= CONSEGNA A =
Nel brano sulla discussione del forum si consiglia di lasciar perdere i complessi di inferiorità. Per favore, spiega in una o due frasi il motivo che il brano dà per questo consiglio.
= CONSEGNA B =
Prosegui il brano sulla discussione del forum a partire dalla fine dell'ultima frase citata.

Se io fossi un dirigente d'industria, quando tornerei a casa la sera non mi aspetterei di trovare una moglie altrettanto dirigente d'industria che mi fa due palle con una relazione tecnica. Preferirei trovare una moglie dolce e sensibile che mi stringa fra le sue cosce.
Secondo me dovresti lasciare perdere i complessi di inferiorità che non hanno motivo di esistere e dare più spazio ai sentimenti, alla fantasia e al dialogo.
Ho avuto la stessa sensazione di Amoremio, che ci sia qualcosa di inespresso ma recuperabile.


----------



## MK (19 Dicembre 2010)

karim ha detto:


> Se io fossi un dirigente d'industria, quando tornerei a casa la sera non mi aspetterei di trovare una moglie altrettanto dirigente d'industria che mi fa due palle con una relazione tecnica. *Preferirei trovare una moglie dolce e sensibile che mi stringa fra le sue cosce*.
> Secondo me dovresti lasciare perdere i complessi di inferiorità che non hanno motivo di esistere e dare più spazio ai sentimenti, alla fantasia e al dialogo.

[Dati sugli elementi e sulla posizione del testo]
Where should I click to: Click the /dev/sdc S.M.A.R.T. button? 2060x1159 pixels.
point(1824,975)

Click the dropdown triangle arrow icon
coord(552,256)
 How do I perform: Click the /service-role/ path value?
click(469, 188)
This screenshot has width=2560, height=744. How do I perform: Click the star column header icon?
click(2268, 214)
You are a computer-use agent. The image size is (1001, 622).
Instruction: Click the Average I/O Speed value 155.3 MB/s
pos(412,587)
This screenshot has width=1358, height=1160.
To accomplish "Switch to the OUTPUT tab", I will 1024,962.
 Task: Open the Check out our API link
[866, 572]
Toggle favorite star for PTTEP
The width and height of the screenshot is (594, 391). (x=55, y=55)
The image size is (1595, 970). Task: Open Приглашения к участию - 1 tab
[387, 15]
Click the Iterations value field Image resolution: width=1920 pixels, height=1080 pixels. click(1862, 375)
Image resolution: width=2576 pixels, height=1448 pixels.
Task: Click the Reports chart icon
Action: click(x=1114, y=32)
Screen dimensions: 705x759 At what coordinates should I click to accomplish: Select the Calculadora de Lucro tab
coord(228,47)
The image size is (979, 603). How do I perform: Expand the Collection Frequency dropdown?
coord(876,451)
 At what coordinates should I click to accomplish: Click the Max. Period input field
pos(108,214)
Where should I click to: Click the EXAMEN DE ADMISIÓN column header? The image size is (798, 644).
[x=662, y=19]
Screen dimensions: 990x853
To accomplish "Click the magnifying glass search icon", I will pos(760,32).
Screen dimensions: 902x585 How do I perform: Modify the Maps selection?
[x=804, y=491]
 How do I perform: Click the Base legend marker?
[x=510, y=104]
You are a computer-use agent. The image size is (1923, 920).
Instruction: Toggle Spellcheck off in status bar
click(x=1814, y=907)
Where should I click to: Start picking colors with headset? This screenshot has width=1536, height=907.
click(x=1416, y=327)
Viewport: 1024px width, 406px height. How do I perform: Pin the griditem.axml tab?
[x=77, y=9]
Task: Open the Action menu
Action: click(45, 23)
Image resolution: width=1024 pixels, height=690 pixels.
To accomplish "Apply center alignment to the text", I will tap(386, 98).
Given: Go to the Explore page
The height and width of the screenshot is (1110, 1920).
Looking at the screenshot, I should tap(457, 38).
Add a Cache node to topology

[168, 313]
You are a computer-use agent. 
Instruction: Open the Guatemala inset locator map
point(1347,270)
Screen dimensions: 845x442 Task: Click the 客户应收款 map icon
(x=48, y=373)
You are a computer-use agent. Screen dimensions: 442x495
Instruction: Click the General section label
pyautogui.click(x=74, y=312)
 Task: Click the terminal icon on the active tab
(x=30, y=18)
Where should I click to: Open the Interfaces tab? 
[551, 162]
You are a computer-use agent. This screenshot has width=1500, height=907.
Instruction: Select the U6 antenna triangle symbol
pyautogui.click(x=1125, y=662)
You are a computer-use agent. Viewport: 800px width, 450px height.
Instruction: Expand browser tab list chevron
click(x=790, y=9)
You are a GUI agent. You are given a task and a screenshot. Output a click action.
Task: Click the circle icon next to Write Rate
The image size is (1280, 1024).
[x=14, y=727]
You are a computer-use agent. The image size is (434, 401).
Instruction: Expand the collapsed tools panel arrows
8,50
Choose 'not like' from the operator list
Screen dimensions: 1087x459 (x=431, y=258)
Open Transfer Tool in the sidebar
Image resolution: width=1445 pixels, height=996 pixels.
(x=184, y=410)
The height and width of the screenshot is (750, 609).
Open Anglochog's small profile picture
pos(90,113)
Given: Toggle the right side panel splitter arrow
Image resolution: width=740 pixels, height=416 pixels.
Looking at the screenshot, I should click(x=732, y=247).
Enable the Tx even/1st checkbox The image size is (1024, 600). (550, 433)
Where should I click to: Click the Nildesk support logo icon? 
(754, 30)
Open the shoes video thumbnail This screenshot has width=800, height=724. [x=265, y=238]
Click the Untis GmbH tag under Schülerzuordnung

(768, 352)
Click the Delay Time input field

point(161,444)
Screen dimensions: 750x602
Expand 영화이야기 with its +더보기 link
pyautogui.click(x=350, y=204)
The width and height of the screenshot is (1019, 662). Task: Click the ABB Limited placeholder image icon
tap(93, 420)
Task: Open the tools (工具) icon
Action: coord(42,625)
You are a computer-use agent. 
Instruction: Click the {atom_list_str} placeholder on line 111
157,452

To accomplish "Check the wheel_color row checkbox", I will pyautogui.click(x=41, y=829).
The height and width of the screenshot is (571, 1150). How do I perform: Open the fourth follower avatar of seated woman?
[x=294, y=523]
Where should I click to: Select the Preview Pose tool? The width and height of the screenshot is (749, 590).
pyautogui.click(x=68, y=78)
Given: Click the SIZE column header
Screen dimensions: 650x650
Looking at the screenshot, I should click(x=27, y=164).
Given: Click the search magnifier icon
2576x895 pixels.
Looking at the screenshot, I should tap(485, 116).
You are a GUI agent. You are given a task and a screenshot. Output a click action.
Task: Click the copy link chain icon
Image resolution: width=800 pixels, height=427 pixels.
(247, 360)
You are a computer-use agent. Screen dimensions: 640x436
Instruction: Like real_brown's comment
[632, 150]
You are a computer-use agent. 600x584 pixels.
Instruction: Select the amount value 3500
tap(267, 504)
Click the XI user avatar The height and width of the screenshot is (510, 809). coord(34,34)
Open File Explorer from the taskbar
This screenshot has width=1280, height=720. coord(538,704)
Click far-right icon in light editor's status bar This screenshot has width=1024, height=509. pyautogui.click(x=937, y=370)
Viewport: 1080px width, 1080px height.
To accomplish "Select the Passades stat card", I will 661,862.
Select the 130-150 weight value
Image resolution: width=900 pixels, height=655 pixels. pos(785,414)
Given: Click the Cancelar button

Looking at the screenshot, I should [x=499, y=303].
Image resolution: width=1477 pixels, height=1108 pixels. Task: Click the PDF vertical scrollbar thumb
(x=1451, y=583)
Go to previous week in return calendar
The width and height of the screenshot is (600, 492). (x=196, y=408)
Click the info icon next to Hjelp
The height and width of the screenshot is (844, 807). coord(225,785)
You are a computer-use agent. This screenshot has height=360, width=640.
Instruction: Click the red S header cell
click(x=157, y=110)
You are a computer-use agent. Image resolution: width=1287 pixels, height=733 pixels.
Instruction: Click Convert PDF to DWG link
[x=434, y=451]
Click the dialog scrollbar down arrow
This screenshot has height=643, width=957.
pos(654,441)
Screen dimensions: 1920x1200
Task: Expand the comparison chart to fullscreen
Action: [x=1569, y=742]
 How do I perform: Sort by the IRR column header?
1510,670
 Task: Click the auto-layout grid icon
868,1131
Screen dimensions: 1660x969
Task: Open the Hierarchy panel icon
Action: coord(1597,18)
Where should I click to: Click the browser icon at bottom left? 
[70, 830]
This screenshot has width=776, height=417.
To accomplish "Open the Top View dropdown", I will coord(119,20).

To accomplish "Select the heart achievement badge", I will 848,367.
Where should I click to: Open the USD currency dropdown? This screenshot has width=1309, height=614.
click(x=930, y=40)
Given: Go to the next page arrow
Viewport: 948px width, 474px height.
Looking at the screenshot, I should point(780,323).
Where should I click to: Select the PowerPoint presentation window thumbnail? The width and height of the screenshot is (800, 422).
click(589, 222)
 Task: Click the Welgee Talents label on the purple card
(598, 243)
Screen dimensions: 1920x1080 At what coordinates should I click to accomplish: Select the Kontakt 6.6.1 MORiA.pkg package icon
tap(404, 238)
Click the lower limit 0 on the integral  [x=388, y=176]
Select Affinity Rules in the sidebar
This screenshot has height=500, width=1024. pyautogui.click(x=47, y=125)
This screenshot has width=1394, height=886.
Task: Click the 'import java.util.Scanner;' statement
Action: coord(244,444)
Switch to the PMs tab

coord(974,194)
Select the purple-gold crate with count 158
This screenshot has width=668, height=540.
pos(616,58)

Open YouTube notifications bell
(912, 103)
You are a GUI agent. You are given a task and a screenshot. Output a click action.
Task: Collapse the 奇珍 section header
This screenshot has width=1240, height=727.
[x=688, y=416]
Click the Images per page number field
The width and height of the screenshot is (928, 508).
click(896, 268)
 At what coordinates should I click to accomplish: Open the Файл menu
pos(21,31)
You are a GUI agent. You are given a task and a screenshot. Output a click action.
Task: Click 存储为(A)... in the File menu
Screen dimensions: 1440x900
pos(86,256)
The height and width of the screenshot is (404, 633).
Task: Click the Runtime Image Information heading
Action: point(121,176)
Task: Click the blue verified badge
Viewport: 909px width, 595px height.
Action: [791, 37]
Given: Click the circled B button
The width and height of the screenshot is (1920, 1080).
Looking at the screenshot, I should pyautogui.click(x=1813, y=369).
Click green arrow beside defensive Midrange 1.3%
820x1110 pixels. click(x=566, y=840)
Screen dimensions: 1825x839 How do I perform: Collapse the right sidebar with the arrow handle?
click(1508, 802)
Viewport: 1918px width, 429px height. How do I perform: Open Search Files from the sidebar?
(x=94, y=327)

= RISPOSTA A =
Secondo il brano, quei complessi di inferiorità non hanno motivo di esistere. Per questo conviene lasciarli perdere e dare più spazio ai sentimenti, alla fantasia e al dialogo.

= RISPOSTA B =
> Ho avuto la stessa sensazione di Amoremio, che ci sia qualcosa di inespresso ma recuperabile.


Ussignur...


----------



## Sabina (19 Dicembre 2010)

Amoremio ha detto:


> io sono stata tradita
> e penso che possano esistere tradimenti che chiamo scivoloni
> come una pericolosa fuga dalla realtà
> ma più che dalla "realtà reale", da quella che il tradituro o i suoi malesseri gli fanno percepire
> ...


La butto là perché gli elementi sono pochi... forse (quando si sono sposati) il marito aveva bisogno di una donna "dipendente" e lei aveva bisogno di sentirsi "protetta". Non si sa nulla di lei... lavoravi o ti occupavi solo della figlia e della casa? Per lui magari andava tutto bene, quello che gli dava magari dimostrava comunque il suo amore, lei invece viveva il suo come un distacco. Un'interpretazione diversa per gli stessi atteggiamenti.... mancanza di comunicazione.


----------



## xfactor (19 Dicembre 2010)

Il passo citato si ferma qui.